[Supplied records]
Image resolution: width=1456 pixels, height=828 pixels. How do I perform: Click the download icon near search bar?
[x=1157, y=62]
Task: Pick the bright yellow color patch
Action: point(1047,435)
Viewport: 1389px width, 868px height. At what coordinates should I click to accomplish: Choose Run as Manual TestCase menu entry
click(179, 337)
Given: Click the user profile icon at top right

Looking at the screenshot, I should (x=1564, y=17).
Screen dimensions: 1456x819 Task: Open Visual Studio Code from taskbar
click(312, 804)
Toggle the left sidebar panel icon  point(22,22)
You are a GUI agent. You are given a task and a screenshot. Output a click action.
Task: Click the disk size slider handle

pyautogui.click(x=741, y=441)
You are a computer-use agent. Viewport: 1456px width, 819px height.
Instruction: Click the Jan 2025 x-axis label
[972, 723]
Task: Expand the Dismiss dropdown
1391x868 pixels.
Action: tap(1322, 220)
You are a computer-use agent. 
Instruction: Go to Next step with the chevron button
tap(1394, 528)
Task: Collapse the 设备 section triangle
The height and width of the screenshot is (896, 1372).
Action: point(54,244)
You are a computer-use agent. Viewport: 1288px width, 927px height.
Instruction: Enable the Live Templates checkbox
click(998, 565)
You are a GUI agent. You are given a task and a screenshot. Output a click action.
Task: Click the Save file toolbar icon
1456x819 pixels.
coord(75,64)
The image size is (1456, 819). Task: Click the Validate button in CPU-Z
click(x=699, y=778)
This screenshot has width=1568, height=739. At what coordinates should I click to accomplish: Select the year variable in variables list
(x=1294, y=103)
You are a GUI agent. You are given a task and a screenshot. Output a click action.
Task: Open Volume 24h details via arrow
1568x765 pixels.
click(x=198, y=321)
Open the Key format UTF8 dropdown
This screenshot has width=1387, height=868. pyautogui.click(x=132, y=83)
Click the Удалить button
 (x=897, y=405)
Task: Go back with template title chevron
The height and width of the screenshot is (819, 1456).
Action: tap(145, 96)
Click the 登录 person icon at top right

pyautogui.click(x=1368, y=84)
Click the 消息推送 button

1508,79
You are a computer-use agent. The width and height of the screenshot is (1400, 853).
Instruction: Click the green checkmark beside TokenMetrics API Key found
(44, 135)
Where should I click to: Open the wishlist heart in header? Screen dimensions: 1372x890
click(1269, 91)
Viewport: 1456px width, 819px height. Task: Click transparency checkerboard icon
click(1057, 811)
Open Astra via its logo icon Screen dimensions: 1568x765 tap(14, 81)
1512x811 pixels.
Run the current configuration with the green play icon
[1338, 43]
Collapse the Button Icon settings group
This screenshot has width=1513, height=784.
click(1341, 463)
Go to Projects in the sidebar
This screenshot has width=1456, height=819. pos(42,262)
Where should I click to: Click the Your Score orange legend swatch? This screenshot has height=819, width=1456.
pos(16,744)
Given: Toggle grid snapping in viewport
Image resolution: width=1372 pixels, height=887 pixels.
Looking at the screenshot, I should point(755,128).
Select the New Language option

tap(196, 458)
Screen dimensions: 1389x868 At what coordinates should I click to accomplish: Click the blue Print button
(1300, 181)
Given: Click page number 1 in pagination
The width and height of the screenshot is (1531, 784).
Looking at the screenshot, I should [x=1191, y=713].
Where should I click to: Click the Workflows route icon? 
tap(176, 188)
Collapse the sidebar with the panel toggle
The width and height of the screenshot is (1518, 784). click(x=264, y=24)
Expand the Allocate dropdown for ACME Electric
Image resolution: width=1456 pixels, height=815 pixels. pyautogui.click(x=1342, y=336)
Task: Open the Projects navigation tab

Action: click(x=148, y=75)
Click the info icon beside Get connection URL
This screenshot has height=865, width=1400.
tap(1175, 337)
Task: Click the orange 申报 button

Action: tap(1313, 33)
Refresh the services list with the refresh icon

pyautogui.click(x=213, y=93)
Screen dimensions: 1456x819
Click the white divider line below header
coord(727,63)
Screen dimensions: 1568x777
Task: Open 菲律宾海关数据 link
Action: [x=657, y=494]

[Task directions]
Print every entry exactly as written.

[Answer area]
Image resolution: width=1456 pixels, height=828 pixels. How do I perform: Click the download icon near search bar?
[x=1157, y=62]
Task: Pick the bright yellow color patch
Action: point(1047,435)
Viewport: 1389px width, 868px height. At what coordinates should I click to accomplish: Choose Run as Manual TestCase menu entry
click(179, 337)
Given: Click the user profile icon at top right

Looking at the screenshot, I should (x=1564, y=17).
Screen dimensions: 1456x819 Task: Open Visual Studio Code from taskbar
click(312, 804)
Toggle the left sidebar panel icon  point(22,22)
You are a GUI agent. You are given a task and a screenshot. Output a click action.
Task: Click the disk size slider handle

pyautogui.click(x=741, y=441)
You are a computer-use agent. Viewport: 1456px width, 819px height.
Instruction: Click the Jan 2025 x-axis label
[972, 723]
Task: Expand the Dismiss dropdown
1391x868 pixels.
Action: tap(1322, 220)
You are a computer-use agent. 
Instruction: Go to Next step with the chevron button
tap(1394, 528)
Task: Collapse the 设备 section triangle
The height and width of the screenshot is (896, 1372).
Action: point(54,244)
You are a computer-use agent. Viewport: 1288px width, 927px height.
Instruction: Enable the Live Templates checkbox
click(998, 565)
You are a GUI agent. You are given a task and a screenshot. Output a click action.
Task: Click the Save file toolbar icon
1456x819 pixels.
coord(75,64)
The image size is (1456, 819). Task: Click the Validate button in CPU-Z
click(x=699, y=778)
This screenshot has width=1568, height=739. At what coordinates should I click to accomplish: Select the year variable in variables list
(x=1294, y=103)
You are a GUI agent. You are given a task and a screenshot. Output a click action.
Task: Open Volume 24h details via arrow
1568x765 pixels.
click(x=198, y=321)
Open the Key format UTF8 dropdown
This screenshot has width=1387, height=868. pyautogui.click(x=132, y=83)
Click the Удалить button
 (x=897, y=405)
Task: Go back with template title chevron
The height and width of the screenshot is (819, 1456).
Action: tap(145, 96)
Click the 登录 person icon at top right

pyautogui.click(x=1368, y=84)
Click the 消息推送 button

1508,79
You are a computer-use agent. The width and height of the screenshot is (1400, 853).
Instruction: Click the green checkmark beside TokenMetrics API Key found
(44, 135)
Where should I click to: Open the wishlist heart in header? Screen dimensions: 1372x890
click(1269, 91)
Viewport: 1456px width, 819px height. Task: Click transparency checkerboard icon
click(1057, 811)
Open Astra via its logo icon Screen dimensions: 1568x765 tap(14, 81)
1512x811 pixels.
Run the current configuration with the green play icon
[1338, 43]
Collapse the Button Icon settings group
This screenshot has width=1513, height=784.
click(1341, 463)
Go to Projects in the sidebar
This screenshot has width=1456, height=819. pos(42,262)
Where should I click to: Click the Your Score orange legend swatch? This screenshot has height=819, width=1456.
pos(16,744)
Given: Toggle grid snapping in viewport
Image resolution: width=1372 pixels, height=887 pixels.
Looking at the screenshot, I should point(755,128).
Select the New Language option

tap(196, 458)
Screen dimensions: 1389x868 At what coordinates should I click to accomplish: Click the blue Print button
(1300, 181)
Given: Click page number 1 in pagination
The width and height of the screenshot is (1531, 784).
Looking at the screenshot, I should [x=1191, y=713].
Where should I click to: Click the Workflows route icon? 
tap(176, 188)
Collapse the sidebar with the panel toggle
The width and height of the screenshot is (1518, 784). click(x=264, y=24)
Expand the Allocate dropdown for ACME Electric
Image resolution: width=1456 pixels, height=815 pixels. pyautogui.click(x=1342, y=336)
Task: Open the Projects navigation tab

Action: click(x=148, y=75)
Click the info icon beside Get connection URL
This screenshot has height=865, width=1400.
tap(1175, 337)
Task: Click the orange 申报 button

Action: tap(1313, 33)
Refresh the services list with the refresh icon

pyautogui.click(x=213, y=93)
Screen dimensions: 1456x819
Click the white divider line below header
coord(727,63)
Screen dimensions: 1568x777
Task: Open 菲律宾海关数据 link
Action: [x=657, y=494]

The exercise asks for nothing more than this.